Stored items:
start

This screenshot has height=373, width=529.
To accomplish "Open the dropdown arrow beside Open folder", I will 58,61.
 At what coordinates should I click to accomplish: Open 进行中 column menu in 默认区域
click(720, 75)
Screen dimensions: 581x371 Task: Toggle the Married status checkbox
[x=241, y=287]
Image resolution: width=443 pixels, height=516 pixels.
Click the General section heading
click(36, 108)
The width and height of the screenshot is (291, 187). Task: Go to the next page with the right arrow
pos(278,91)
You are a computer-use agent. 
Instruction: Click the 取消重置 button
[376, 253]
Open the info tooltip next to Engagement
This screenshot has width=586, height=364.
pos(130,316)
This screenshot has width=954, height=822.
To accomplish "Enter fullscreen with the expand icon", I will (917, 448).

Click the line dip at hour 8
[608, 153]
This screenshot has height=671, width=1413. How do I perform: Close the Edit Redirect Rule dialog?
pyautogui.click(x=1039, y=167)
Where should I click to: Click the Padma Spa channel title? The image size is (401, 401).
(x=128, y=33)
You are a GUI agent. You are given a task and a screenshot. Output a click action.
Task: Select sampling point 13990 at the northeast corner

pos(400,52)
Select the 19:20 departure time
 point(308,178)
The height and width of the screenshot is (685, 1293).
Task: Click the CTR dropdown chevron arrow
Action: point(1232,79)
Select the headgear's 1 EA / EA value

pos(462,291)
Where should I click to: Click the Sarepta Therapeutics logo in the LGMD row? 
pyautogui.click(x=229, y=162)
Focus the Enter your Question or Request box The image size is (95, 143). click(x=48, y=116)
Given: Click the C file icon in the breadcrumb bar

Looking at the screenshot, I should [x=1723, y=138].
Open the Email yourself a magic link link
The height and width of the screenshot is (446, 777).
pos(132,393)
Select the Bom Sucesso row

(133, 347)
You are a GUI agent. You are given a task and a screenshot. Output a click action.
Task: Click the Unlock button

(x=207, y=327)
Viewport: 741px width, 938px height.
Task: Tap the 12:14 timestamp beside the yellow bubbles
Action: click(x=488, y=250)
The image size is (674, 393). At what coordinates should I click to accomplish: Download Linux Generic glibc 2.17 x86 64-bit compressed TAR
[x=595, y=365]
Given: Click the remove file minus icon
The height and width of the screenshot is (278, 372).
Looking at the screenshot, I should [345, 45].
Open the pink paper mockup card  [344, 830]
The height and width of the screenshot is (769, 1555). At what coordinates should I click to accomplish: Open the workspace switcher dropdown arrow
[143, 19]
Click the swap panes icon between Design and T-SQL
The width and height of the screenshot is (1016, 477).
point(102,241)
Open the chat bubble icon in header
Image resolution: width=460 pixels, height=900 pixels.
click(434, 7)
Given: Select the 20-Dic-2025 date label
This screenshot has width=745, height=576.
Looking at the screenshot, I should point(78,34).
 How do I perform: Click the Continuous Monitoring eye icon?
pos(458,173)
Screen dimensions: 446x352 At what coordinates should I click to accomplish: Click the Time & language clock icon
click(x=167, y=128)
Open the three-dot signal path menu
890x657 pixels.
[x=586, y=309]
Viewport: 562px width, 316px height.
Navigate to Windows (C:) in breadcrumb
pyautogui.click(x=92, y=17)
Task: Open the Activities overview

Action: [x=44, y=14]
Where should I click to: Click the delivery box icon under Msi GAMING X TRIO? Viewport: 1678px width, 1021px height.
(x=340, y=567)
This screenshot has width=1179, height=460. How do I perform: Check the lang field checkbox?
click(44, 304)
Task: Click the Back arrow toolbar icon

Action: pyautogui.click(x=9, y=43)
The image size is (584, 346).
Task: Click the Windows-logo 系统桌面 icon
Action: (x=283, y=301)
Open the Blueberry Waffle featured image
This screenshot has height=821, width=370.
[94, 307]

end

Write out the lines of the stored items from the line containing "Screen dimensions: 446x352" to the line containing "Action: [x=44, y=14]", both included, with no changes.

* **Exercise output**:
Screen dimensions: 446x352 At what coordinates should I click to accomplish: Click the Time & language clock icon
click(x=167, y=128)
Open the three-dot signal path menu
890x657 pixels.
[x=586, y=309]
Viewport: 562px width, 316px height.
Navigate to Windows (C:) in breadcrumb
pyautogui.click(x=92, y=17)
Task: Open the Activities overview

Action: [x=44, y=14]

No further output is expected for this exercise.